* **Exercise objective**:
Restate word for word the lines of the entries below, starting with the line that holds "Image resolution: width=1280" and ending with the line that holds "Given: Close the Customer Maintenance window", and no others.

......

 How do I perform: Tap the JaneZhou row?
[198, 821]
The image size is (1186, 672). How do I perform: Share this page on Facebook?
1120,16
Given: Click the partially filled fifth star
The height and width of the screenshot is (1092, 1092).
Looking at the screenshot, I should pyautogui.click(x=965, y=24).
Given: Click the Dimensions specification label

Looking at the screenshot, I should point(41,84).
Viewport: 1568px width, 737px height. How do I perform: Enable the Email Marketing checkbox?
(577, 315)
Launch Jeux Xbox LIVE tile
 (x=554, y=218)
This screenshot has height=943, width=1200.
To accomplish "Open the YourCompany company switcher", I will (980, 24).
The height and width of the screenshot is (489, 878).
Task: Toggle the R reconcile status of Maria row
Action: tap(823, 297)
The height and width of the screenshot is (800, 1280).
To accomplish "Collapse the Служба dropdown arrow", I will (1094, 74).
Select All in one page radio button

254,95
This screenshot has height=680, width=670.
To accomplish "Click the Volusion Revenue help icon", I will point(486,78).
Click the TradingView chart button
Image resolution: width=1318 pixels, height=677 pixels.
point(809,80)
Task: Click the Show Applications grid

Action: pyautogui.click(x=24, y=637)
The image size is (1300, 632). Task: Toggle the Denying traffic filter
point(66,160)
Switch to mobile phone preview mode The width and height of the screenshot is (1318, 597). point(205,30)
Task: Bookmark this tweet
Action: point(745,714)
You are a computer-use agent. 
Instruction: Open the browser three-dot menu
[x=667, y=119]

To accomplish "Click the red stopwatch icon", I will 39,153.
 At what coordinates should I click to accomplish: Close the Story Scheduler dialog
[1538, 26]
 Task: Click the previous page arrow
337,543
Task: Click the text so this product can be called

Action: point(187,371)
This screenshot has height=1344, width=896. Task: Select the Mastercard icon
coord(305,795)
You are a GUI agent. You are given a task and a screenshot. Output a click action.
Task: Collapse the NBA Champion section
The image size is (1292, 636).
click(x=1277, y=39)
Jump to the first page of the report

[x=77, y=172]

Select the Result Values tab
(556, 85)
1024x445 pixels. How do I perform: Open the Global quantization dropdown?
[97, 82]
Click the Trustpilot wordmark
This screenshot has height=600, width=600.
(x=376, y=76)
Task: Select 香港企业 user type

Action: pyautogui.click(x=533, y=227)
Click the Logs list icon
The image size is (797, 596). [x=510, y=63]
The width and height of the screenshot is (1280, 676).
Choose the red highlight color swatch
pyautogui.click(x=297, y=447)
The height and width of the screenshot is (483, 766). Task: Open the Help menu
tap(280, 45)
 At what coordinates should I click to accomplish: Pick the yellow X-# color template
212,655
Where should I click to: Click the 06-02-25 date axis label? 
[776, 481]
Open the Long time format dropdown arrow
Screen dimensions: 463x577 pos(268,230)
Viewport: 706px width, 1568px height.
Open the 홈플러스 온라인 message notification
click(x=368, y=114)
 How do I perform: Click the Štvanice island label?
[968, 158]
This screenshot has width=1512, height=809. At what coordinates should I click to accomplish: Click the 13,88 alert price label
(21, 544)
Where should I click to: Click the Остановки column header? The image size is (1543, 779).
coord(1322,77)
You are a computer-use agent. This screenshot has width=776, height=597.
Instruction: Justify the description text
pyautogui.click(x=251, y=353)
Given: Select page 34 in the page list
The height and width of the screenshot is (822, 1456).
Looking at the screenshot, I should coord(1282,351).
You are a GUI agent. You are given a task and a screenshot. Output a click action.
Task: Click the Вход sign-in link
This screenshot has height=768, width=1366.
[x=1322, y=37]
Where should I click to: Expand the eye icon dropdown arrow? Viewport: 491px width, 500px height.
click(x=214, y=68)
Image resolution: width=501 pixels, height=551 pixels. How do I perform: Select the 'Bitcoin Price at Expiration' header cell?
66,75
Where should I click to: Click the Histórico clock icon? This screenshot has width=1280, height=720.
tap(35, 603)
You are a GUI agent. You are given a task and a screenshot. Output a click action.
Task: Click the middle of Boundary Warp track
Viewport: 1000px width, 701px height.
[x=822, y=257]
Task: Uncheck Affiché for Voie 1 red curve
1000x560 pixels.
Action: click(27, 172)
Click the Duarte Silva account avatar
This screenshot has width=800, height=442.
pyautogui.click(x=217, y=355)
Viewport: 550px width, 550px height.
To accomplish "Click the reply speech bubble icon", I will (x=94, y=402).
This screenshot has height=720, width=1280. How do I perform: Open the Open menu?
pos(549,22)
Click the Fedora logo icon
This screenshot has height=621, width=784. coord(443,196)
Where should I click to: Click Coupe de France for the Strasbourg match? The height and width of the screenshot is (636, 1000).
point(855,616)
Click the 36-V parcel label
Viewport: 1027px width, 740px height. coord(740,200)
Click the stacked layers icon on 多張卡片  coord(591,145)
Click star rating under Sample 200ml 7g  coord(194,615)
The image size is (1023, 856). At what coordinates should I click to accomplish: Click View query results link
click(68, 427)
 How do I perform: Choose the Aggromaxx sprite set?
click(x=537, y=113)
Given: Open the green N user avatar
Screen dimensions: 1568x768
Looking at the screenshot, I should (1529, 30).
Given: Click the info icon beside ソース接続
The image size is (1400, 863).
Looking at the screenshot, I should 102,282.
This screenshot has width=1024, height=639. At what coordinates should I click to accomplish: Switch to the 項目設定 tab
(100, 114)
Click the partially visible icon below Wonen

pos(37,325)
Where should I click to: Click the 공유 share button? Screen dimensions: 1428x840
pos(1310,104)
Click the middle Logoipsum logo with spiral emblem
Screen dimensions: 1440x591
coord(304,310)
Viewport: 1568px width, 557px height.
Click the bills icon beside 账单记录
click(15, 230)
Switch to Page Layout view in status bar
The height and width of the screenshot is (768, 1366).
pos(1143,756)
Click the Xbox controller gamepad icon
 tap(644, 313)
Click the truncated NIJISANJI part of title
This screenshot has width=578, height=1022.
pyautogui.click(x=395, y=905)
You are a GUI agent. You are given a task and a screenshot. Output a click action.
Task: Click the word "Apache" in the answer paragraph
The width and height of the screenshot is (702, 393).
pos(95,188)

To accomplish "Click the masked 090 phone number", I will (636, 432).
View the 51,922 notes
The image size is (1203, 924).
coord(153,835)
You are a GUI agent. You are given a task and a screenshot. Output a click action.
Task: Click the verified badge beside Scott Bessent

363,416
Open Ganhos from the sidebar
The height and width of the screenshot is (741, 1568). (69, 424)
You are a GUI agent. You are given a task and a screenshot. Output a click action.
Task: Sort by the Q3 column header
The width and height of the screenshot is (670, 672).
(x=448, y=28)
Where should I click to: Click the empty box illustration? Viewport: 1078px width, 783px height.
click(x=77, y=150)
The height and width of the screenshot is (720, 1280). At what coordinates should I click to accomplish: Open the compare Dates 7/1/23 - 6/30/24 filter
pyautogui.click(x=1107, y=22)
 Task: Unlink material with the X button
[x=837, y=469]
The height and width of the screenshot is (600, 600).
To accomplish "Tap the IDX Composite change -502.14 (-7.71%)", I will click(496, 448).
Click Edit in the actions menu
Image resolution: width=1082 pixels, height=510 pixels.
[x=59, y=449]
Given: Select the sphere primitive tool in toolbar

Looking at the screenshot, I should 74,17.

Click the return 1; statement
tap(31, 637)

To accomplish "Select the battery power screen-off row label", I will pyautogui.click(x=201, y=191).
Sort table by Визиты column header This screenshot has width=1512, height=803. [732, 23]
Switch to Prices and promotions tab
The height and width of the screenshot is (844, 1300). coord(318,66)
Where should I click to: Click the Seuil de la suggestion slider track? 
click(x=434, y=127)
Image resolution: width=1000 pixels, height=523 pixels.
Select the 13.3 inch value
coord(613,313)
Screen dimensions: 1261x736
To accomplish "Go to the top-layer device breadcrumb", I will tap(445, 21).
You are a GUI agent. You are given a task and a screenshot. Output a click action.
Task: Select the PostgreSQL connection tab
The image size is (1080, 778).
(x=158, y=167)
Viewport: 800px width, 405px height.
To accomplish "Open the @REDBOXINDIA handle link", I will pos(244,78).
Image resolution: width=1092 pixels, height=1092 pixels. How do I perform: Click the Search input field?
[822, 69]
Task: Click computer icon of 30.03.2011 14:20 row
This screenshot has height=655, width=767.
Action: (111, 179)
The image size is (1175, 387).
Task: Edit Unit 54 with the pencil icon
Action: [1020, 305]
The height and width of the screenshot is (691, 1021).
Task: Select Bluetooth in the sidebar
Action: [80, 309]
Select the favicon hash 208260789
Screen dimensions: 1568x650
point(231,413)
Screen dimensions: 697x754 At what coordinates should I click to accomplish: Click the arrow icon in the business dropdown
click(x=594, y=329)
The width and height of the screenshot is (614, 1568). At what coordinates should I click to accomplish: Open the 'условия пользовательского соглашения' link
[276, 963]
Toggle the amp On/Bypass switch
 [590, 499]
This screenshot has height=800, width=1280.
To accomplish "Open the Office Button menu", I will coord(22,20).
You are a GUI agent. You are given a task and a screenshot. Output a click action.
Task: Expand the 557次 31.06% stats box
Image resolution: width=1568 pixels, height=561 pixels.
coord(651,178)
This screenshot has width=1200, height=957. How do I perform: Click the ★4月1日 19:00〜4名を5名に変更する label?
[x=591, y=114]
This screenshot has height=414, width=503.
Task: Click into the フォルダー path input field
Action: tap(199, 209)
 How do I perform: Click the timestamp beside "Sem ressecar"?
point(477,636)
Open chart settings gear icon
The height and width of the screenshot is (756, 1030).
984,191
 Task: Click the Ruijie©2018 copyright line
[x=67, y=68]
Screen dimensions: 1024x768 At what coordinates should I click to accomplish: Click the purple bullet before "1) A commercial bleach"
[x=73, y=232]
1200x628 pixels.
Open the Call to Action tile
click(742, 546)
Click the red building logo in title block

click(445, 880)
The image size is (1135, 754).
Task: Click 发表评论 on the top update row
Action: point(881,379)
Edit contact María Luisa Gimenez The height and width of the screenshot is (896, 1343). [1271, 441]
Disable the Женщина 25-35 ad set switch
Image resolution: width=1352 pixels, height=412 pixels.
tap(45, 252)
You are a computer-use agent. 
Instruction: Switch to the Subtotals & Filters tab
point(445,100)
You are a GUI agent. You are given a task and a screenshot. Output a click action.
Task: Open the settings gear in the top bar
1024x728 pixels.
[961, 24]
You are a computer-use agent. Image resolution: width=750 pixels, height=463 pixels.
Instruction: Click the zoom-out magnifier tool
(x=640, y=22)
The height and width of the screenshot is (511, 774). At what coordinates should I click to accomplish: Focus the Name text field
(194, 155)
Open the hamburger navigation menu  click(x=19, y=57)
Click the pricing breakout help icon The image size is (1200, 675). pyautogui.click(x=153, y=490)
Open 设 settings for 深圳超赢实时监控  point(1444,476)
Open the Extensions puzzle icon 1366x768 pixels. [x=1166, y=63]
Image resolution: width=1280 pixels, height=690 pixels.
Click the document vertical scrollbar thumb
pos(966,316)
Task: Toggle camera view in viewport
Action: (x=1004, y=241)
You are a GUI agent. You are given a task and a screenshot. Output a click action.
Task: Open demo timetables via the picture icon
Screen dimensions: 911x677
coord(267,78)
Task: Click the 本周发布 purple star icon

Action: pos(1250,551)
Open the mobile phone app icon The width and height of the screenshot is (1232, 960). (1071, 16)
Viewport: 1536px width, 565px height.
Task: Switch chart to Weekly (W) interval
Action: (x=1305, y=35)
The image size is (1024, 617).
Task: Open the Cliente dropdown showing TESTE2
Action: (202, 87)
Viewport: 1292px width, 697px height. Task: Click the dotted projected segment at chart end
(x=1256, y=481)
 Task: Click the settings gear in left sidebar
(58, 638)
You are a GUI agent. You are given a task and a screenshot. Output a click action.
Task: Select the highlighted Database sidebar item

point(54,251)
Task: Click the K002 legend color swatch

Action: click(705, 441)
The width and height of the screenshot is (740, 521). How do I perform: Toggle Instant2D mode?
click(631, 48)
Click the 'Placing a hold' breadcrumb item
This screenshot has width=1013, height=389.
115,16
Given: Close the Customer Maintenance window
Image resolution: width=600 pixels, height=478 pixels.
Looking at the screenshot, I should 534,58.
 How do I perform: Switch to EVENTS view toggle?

......

* **Exercise output**:
Image resolution: width=1280 pixels, height=690 pixels.
Click the document vertical scrollbar thumb
pos(966,316)
Task: Toggle camera view in viewport
Action: (x=1004, y=241)
You are a GUI agent. You are given a task and a screenshot. Output a click action.
Task: Open demo timetables via the picture icon
Screen dimensions: 911x677
coord(267,78)
Task: Click the 本周发布 purple star icon

Action: pos(1250,551)
Open the mobile phone app icon The width and height of the screenshot is (1232, 960). (1071, 16)
Viewport: 1536px width, 565px height.
Task: Switch chart to Weekly (W) interval
Action: (x=1305, y=35)
The image size is (1024, 617).
Task: Open the Cliente dropdown showing TESTE2
Action: (202, 87)
Viewport: 1292px width, 697px height. Task: Click the dotted projected segment at chart end
(x=1256, y=481)
 Task: Click the settings gear in left sidebar
(58, 638)
You are a GUI agent. You are given a task and a screenshot. Output a click action.
Task: Select the highlighted Database sidebar item

point(54,251)
Task: Click the K002 legend color swatch

Action: click(705, 441)
The width and height of the screenshot is (740, 521). How do I perform: Toggle Instant2D mode?
click(631, 48)
Click the 'Placing a hold' breadcrumb item
This screenshot has width=1013, height=389.
115,16
Given: Close the Customer Maintenance window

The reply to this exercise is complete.